Die Debatte um rechte Verlage auf der Buchmesse flammte bereits 2017 auf. Bereits im Vorfeld der damaligen Frankfurter Buchmesse wie auch auf der nachfolgenden Leipziger Buchmesse wurde die Frage diskutiert, ob rechte Verlage teilnehmen dürfen oder nicht. Die Buchmessen verstehen sich von jeher als Ort des Austausches und der Meinungsfreiheit. Doch wo genau liegt die Grenze zwischen Meinungsfreiheit und Hetze?Auch vor vier Jahren stellte Jürgen Boos, Direktor der Frankfurter Buchmesse, klar, dass es keine rechtliche Handhabe für ein Verbot rechter Verlage gebe. "Eine Idee verschwindet nicht, indem man sie verbietet", so Boos damals in einem Interview mit der DW. Der damalige Chef des Börsenvereins des Deutschen Buchhandels, Heinrich Riethmüller, argumentierte: "Wenn wir Meinungsfreiheit ernst nehmen, müssen wir sie auch jenen zugestehen, deren Wertvorstellungen und Meinungen wir nicht teilen, ja deren Ansichten wir sogar für gefährlich halten." Der Verlag Jungeuropa reagierte - ebenfalls auf Twitter - auf die Erklärung Kuhnkes. "Die 'Überraschungsgästin' hat ihren Auftritt (angeblich) wegen unserer Teilnahme abgesagt. Was bleibt: Eine Frau, die anscheinend wirklich glaubt, irgend ein Rechter würde sie kennen oder sich für sie interessieren. Absurd." In Frankfurt kam es 2017 gegen Ende der Messe zu Tumulten am Stand eines rechtsgerichteten Verlags, die Polizei musste eingreifen. Deshalb überarbeiteten sowohl die Frankfurter als auch die Leipziger Messe ihr Sicherheitskonzept.

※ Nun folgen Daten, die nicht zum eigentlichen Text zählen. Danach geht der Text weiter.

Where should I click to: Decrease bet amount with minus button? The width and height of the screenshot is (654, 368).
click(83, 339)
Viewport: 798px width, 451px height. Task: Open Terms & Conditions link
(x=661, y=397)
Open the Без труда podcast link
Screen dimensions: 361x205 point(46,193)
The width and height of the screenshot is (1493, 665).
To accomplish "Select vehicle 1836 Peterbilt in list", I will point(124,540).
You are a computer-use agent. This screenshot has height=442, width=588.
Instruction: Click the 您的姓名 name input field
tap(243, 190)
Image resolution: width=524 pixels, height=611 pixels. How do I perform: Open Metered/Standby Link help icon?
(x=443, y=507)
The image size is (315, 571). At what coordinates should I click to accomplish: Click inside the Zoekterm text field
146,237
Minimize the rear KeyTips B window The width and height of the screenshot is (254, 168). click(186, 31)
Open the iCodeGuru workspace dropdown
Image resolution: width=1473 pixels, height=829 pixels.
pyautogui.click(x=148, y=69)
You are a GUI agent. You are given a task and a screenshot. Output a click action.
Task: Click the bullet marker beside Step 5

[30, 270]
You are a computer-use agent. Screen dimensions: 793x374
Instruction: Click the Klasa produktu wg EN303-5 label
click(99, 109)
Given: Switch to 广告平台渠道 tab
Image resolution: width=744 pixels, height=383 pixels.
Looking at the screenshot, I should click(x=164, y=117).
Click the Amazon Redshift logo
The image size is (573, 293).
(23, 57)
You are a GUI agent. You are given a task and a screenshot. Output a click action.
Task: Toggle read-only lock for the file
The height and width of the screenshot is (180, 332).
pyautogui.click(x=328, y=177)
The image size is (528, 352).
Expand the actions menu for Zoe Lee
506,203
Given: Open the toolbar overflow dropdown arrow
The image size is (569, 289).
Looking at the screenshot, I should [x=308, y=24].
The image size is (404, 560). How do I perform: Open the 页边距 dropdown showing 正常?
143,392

Protestaktion gegen rechte Verlage auf der Leipziger Buchmesse 2018Bild: picture-alliance/dpa/S. Willnow

Seit Mittwoch ist die Messe für das Fachpublikum geöffnet, ab diesem Freitag dann für alle Besucher. Die Messe endet am kommenden Sonntag mit der Verleihung des Friedenspreises des Deutschen Buchhandels an die 62-jährige Autorin Tsitsi Dangarembga aus Simbabwe.